■ EXCERPTED TEXT

────────────────

The show, which would most likely be titled "Better Call Saul," would be a dream come true for fans of both Odenkirk and "Breaking Bad." But before fans get too excited, they need to ask themselves a few very important questions about this possible spinoff.

1. Will it be a prequel?

Will the series take place before or after the events of "Breaking Bad"? If Saul dies in "Breaking Bad," does a prequel series still make sense? If it's a sequel, how related will the plot of "Better Call Saul" be to "Breaking Bad"?

"Breaking Bad" was so compelling, because it traced Walt's huge transformation from mild-manned science teacher to ruthless drug kingpin. Will Saul Goodman also go through a major shift in his personality?

2. Will Saul remain a lawyer? Does the show work if he doesn't?

"Saul could become the mayor of Las Vegas," Odenkirk has theorized when asked about the show in the past. "He could become the most respectable citizen in the city. Or he could go to L.A., because he's flashy and he likes being in the spotlight, and you know, L.A. lawyers can get in the spotlight."

3. What other "Breaking Bad" characters will join Saul?

As this article suggests, a Saul-centric series that doesn't also feature Badger, Skinny Pete, or Huell simply isn't worth considering. Here's one problem: Badger might be too busy with an upcoming project opposite Anna Faris to appear on the proposed Saul series.

4. Does Saul have a family?

And if so, does he actually like them? What are they like? A happy Saul most likely won't be a funny Saul.

5. Is this show a comedy or a drama?

Where does the conflict come from: disgruntled clients, competing law firms, or inter-office shenanigans? Are those conflicts inherently funny or darkly dangerous? "Breaking Bad" is innately a drama with some black comedy thrown in for good measure; does that blend of humor and tragedy work for a Saul Goodman series?

────────────────

■ ROWS
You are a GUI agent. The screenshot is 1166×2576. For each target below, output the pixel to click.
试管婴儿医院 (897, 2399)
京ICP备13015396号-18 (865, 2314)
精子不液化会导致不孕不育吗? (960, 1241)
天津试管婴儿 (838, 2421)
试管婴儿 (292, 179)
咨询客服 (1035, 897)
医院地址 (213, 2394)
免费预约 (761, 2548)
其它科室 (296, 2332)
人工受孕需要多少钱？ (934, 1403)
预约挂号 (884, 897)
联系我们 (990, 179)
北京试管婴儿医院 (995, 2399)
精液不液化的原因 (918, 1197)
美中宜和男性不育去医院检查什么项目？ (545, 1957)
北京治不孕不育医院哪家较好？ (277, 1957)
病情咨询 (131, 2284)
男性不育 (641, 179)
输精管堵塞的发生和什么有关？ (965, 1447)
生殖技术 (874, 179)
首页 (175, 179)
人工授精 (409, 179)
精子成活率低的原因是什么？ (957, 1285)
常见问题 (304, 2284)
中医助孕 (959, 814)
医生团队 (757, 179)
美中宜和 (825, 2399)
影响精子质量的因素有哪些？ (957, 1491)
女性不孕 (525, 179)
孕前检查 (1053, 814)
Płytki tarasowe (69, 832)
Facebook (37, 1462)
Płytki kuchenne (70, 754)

────────────────

■ WHAT NEEDS TO BE DONE
Answer these questions from the article about the possible Saul spinoff:
1. What title would the show most likely have?
2. According to Odenkirk, what city's mayor could Saul become?
3. Which character might be too busy to appear, and whom is that character's upcoming project opposite?
The material is unrelated to the article about the possible Saul spinoff.

■ WRITTEN SOLUTION
1. "Better Call Saul"
2. Las Vegas
3. Badger, in a project opposite Anna Faris